This article was originally published in the Danish online media ‘Dagens medicin’, January 2026. It's written by Mikkel Harbo, Director of Business Development, Systematic, Healthcare.
The European Health Data Space will stand as one of the most sensible EU regulations in years because it solves the fundamental problem of sharing data securely, in a structured way, and across sectors.
For years, in Denmark, we have talked about enabling shared health data between general practitioners, regions, and municipalities – but without truly succeeding.
We have elements of data sharing, but progress is too slow. Our cross platform communication is still sub optimal, and a patient's care journey is often invisible in the handover between hospital, municipality, and GP.

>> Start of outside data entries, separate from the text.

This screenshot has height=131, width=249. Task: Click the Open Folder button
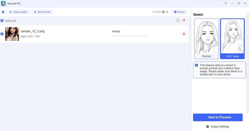coord(42,12)
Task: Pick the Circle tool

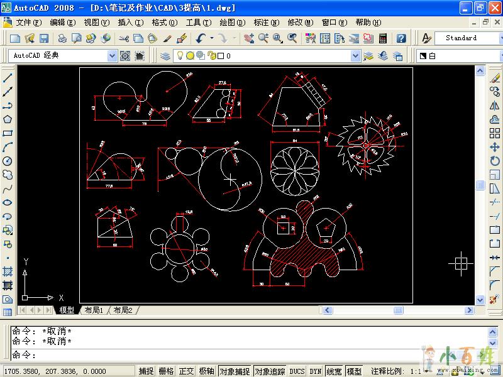Action: click(x=8, y=161)
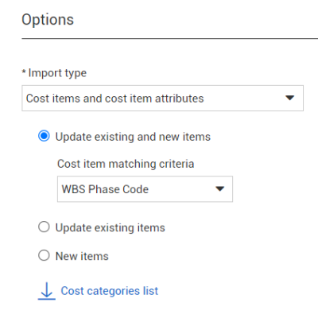Screen dimensions: 318x318
Task: Click the filled blue dot of the selected radio
Action: 44,136
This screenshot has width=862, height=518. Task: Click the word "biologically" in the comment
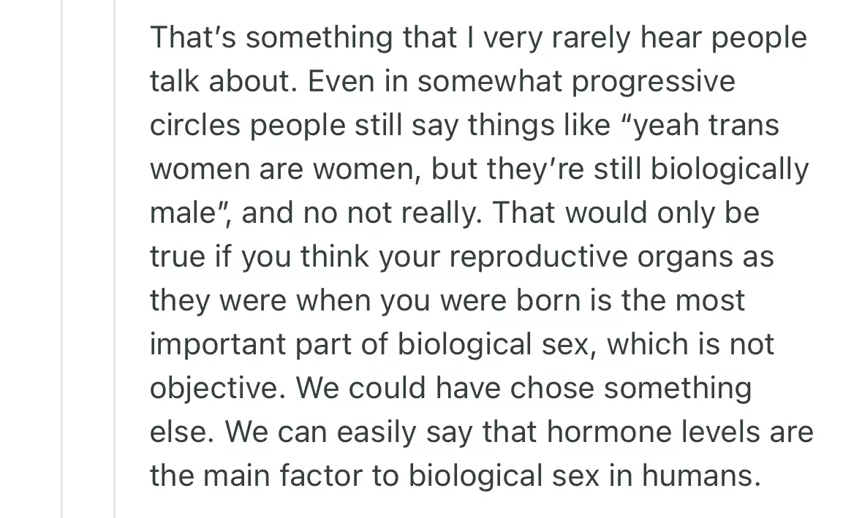[729, 169]
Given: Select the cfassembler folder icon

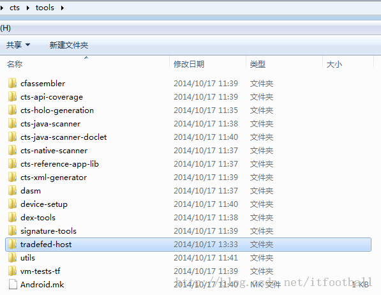Looking at the screenshot, I should tap(12, 83).
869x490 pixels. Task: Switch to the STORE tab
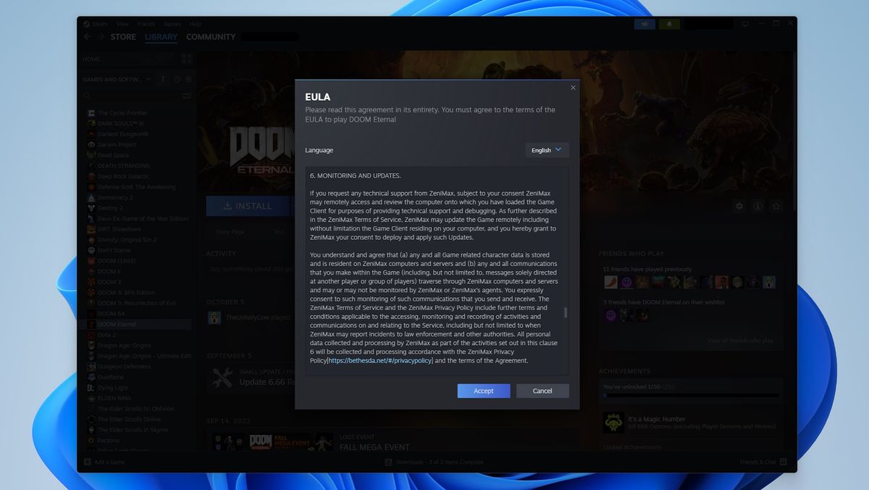click(x=123, y=36)
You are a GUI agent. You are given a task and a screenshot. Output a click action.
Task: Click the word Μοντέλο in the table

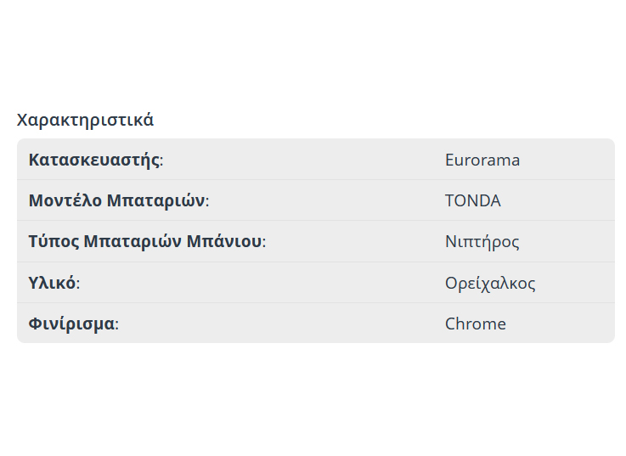(65, 200)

Now the EU is doing what no Danish reform has managed: the European Health Data Space (EHDS) requires us to share data.
It sounds bureaucratic, but it's actually brilliant.
The EHDS has three objectives. The first focuses on giving citizens access to and control over their own health data, and ensuring healthcare professionals have real-time access to data across national borders.
Additionally, it aims to enable secure reuse of health data for research, innovation, and policy decisions, whilst also creating a common European market for electronic health record systems that support data sharing and reuse.
In practice, EHDS means health data follows the citizen – even across borders.
If you're admitted to a hospital in Spain, Spanish doctors can, with your consent, access key information from your GP in Denmark, such as medication lists, allergies, diagnoses, and previous admissions. It will also be possible to access municipal information about home care or rehabilitation. Similarly, Danish doctors can view relevant data if you've received treatment in another EU country.
But it doesn't stop at the border.
Less silo thinking
In Denmark, EHDS means data must also be shared between our own sectors – between GPs, hospitals, and municipalities. When a patient is discharged from hospital, information about diagnoses, treatment, and medication must automatically flow to the GP and to the municipality's home care services. In real time.
This is precisely the connectivity we've wanted for years but have never managed to realise. EHDS doesn't just make it possible; it makes it mandatory.
Put simply, it means better health, better decisions, and less silo thinking.
The regulation will be gradually rolled out towards 2031, when all member states must be able to share core datasets from patient summaries and prescriptions to laboratory results and diagnostic imaging. It will be a big change, but also a historic enhancement of the entire digital infrastructure in healthcare.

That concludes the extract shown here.